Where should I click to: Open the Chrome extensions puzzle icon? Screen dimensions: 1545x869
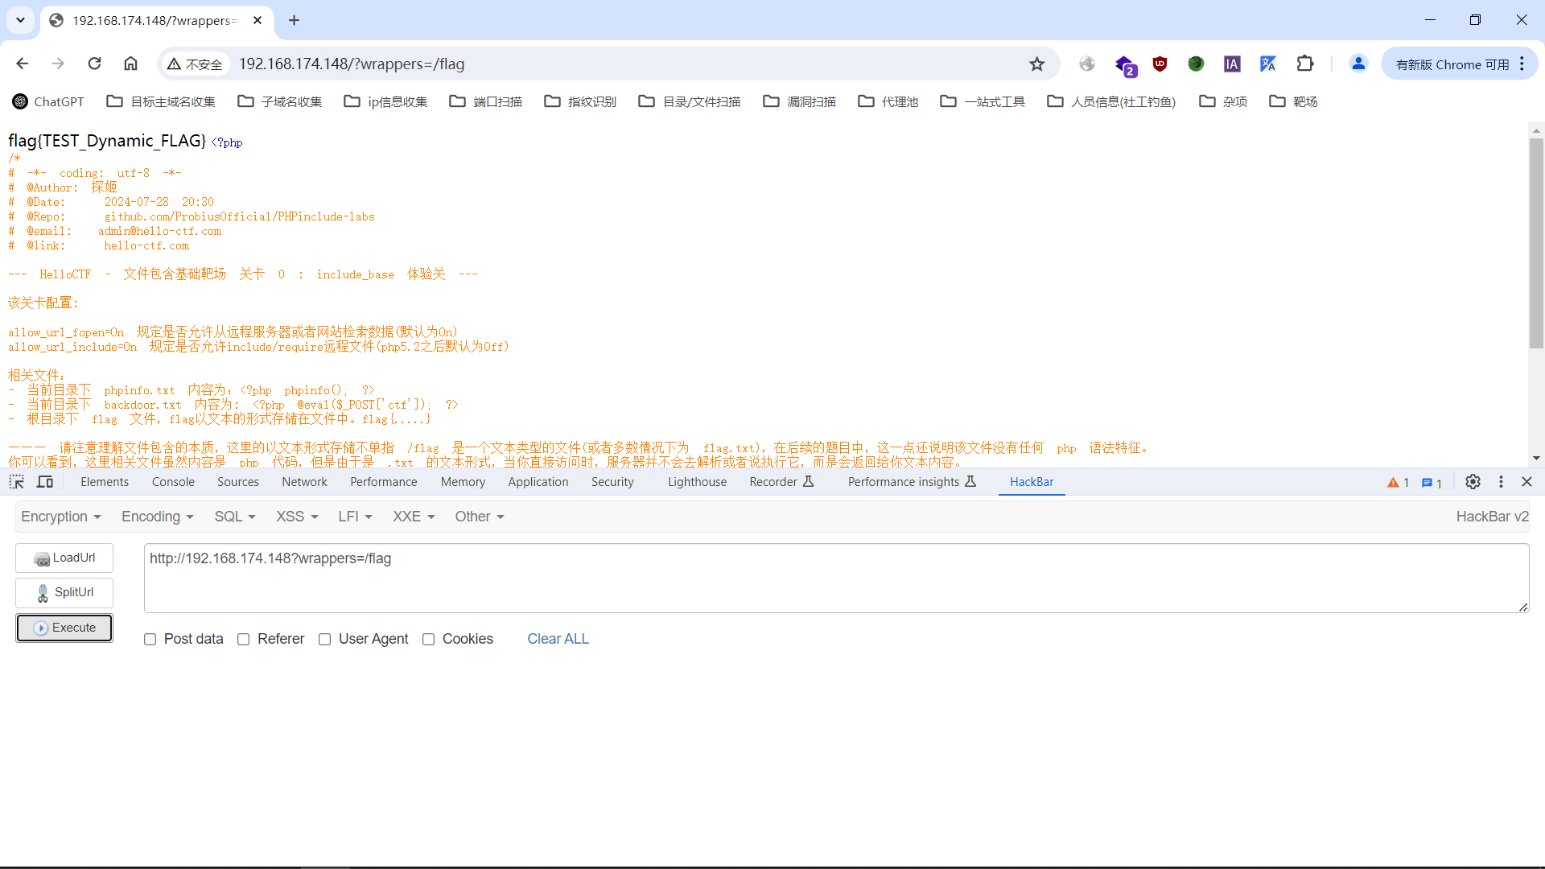point(1305,64)
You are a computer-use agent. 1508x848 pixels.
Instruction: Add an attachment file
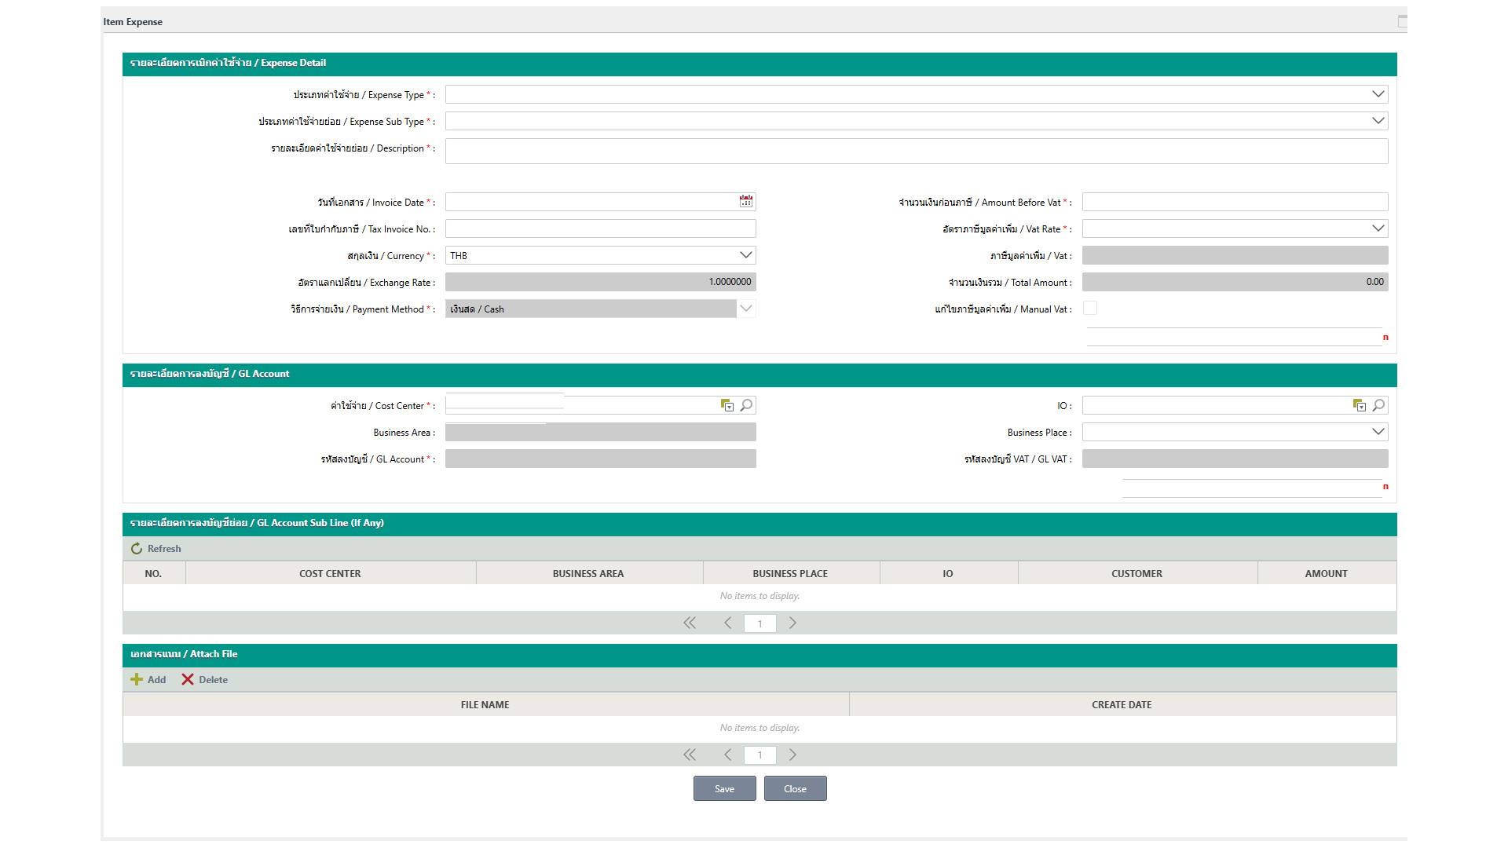pyautogui.click(x=148, y=680)
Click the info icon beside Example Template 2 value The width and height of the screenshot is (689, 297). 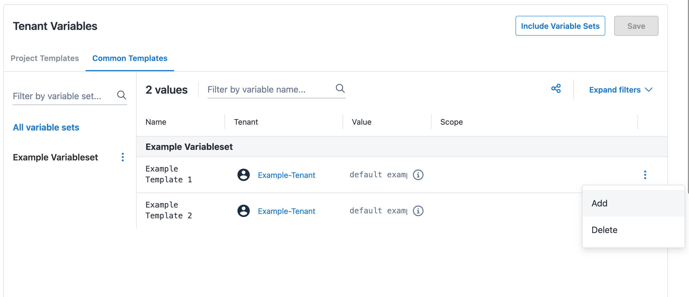[418, 211]
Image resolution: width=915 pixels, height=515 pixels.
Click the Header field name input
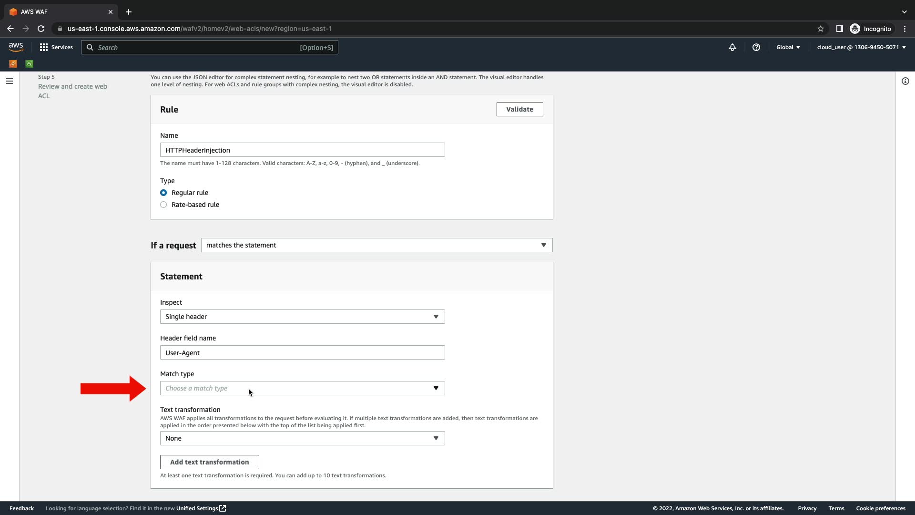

> **Exercise requirements**
Reply with one number, the count of lines in the records that include the word "pixels".

> **Output for this exercise**
2